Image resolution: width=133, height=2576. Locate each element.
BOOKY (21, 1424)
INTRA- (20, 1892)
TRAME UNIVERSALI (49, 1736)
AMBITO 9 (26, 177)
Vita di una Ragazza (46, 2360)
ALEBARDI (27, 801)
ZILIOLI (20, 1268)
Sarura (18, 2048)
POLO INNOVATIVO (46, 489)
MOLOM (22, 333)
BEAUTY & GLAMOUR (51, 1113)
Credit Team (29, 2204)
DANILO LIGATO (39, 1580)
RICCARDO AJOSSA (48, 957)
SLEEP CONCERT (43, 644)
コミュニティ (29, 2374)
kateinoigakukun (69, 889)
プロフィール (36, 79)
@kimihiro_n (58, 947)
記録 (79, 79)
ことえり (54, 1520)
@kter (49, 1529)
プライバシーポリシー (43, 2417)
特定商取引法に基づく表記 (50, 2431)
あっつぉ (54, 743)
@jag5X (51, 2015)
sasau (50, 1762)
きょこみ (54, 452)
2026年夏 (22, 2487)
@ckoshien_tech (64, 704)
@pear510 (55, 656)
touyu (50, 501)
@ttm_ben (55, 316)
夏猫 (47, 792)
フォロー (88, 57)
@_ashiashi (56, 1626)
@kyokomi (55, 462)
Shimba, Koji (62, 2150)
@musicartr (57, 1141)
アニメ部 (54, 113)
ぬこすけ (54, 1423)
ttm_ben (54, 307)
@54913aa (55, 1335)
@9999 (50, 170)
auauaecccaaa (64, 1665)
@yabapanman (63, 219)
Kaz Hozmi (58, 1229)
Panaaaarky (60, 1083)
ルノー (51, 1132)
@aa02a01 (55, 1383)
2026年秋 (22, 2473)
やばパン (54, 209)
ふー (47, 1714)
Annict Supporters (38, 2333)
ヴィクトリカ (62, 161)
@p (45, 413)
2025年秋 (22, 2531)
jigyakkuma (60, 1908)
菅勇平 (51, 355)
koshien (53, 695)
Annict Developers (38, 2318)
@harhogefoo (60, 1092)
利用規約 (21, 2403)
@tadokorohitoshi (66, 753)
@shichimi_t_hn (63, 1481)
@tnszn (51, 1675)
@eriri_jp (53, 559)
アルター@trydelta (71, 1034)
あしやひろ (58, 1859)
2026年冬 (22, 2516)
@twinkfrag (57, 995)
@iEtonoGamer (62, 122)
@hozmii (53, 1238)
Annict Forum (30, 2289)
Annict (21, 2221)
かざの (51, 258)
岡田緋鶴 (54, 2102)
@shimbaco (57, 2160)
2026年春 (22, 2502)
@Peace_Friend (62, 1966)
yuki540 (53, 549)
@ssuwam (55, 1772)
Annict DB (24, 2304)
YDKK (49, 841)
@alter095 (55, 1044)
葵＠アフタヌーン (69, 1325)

══════════════════════════════

*YOUR INSTRUCTIONS*.
Everything in the records above should be written out again exactly.

*TASK OUTPUT*.
Image resolution: width=133, height=2576. Locate each element.
BOOKY (21, 1424)
INTRA- (20, 1892)
TRAME UNIVERSALI (49, 1736)
AMBITO 9 (26, 177)
Vita di una Ragazza (46, 2360)
ALEBARDI (27, 801)
ZILIOLI (20, 1268)
Sarura (18, 2048)
POLO INNOVATIVO (46, 489)
MOLOM (22, 333)
BEAUTY & GLAMOUR (51, 1113)
Credit Team (29, 2204)
DANILO LIGATO (39, 1580)
RICCARDO AJOSSA (48, 957)
SLEEP CONCERT (43, 644)
コミュニティ (29, 2374)
kateinoigakukun (69, 889)
プロフィール (36, 79)
@kimihiro_n (58, 947)
記録 (79, 79)
ことえり (54, 1520)
@kter (49, 1529)
プライバシーポリシー (43, 2417)
特定商取引法に基づく表記 (50, 2431)
あっつぉ (54, 743)
@jag5X (51, 2015)
sasau (50, 1762)
きょこみ (54, 452)
2026年夏 (22, 2487)
@ckoshien_tech (64, 704)
@pear510 (55, 656)
touyu (50, 501)
@ttm_ben (55, 316)
夏猫 (47, 792)
フォロー (88, 57)
@_ashiashi (56, 1626)
@kyokomi (55, 462)
Shimba, Koji (62, 2150)
@musicartr (57, 1141)
アニメ部 (54, 113)
ぬこすけ (54, 1423)
ttm_ben (54, 307)
@54913aa (55, 1335)
@9999 (50, 170)
auauaecccaaa (64, 1665)
@yabapanman (63, 219)
Kaz Hozmi (58, 1229)
Panaaaarky (60, 1083)
ルノー (51, 1132)
@aa02a01 (55, 1383)
2026年秋 (22, 2473)
やばパン (54, 209)
ふー (47, 1714)
Annict Supporters (38, 2333)
ヴィクトリカ (62, 161)
@p (45, 413)
2025年秋 (22, 2531)
jigyakkuma (60, 1908)
菅勇平 (51, 355)
koshien (53, 695)
Annict Developers (38, 2318)
@harhogefoo (60, 1092)
利用規約 (21, 2403)
@tadokorohitoshi (66, 753)
@shichimi_t_hn (63, 1481)
@tnszn (51, 1675)
@eriri_jp (53, 559)
アルター@trydelta (71, 1034)
あしやひろ (58, 1859)
2026年冬 (22, 2516)
@twinkfrag (57, 995)
@iEtonoGamer (62, 122)
@hozmii (53, 1238)
Annict Forum (30, 2289)
Annict (21, 2221)
かざの (51, 258)
岡田緋鶴 (54, 2102)
@shimbaco (57, 2160)
2026年春 (22, 2502)
@Peace_Friend (62, 1966)
yuki540 (53, 549)
@ssuwam (55, 1772)
Annict DB (24, 2304)
YDKK (49, 841)
@alter095 (55, 1044)
葵＠アフタヌーン (69, 1325)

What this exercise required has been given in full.